**** Quoted passage ****

I am of the view that the applicant by her conduct on the telephone gravely injured her opportunity of the respondent acting to reinstate her at that time.  I accept the respondent’s evidence that this outcome had not yet been dismissed by either Dr. or Mrs. Eqbal.  These matters satisfy me that there is continued mutual hostility and offence remaining between these parties which, in the context of the particular workplace, would not allow for a re-establishment of harmonious working relations between them.  An order for reinstatement would be impracticable. 

In determining the quantum of any order for compensation it is necessary and relevant to the exercise of the discretion, to take into account all of the circumstances in the proceeding.  The applicant was employed by the respondent for a relatively short period of time.  This fact, together with the conduct of the applicant the day after the incident, discussed above, resulting in there being no opportunity to restore the working relationship, leads me to the conclusion that the applicant is entitled to a relatively small amount for compensation.

****

▶ **What you will do**:
1. In the decision excerpt, how long was the applicant employed by the respondent?
2. Write out the part of the decision excerpt that opens with the words containing "I am of the" and closes with "would be impracticable.", swapping "reinstatement" for "re-employment".

**** Data block ****

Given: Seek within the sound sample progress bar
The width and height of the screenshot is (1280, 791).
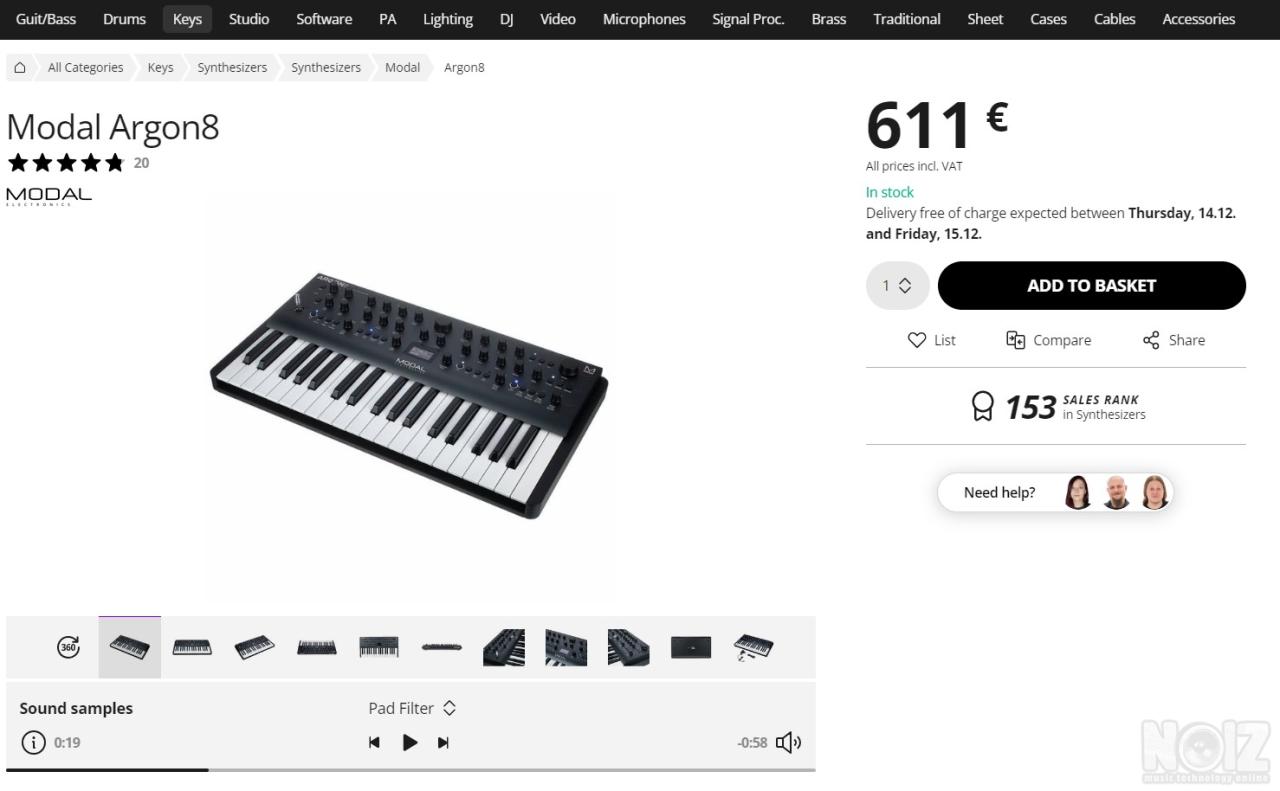Looking at the screenshot, I should (x=411, y=769).
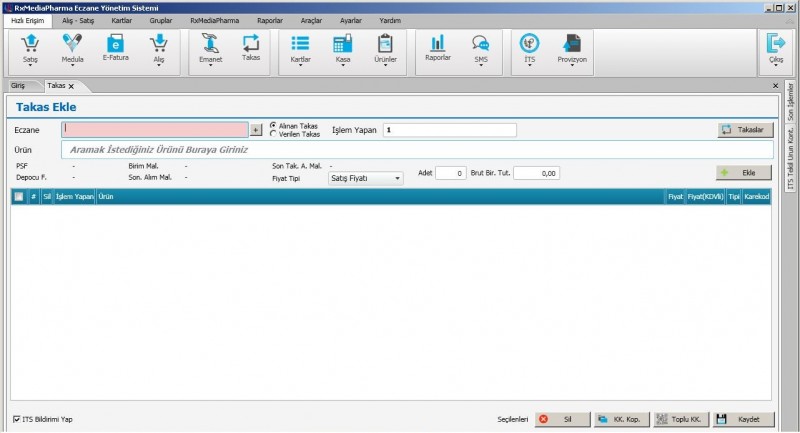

****

▶ **Exercise responses**:
1. For a relatively short period of time.

2.
I am of the view that the applicant by her conduct on the telephone gravely injured her opportunity of the respondent acting to reinstate her at that time.  I accept the respondent’s evidence that this outcome had not yet been dismissed by either Dr. or Mrs. Eqbal.  These matters satisfy me that there is continued mutual hostility and offence remaining between these parties which, in the context of the particular workplace, would not allow for a re-establishment of harmonious working relations between them.  An order for re-employment would be impracticable.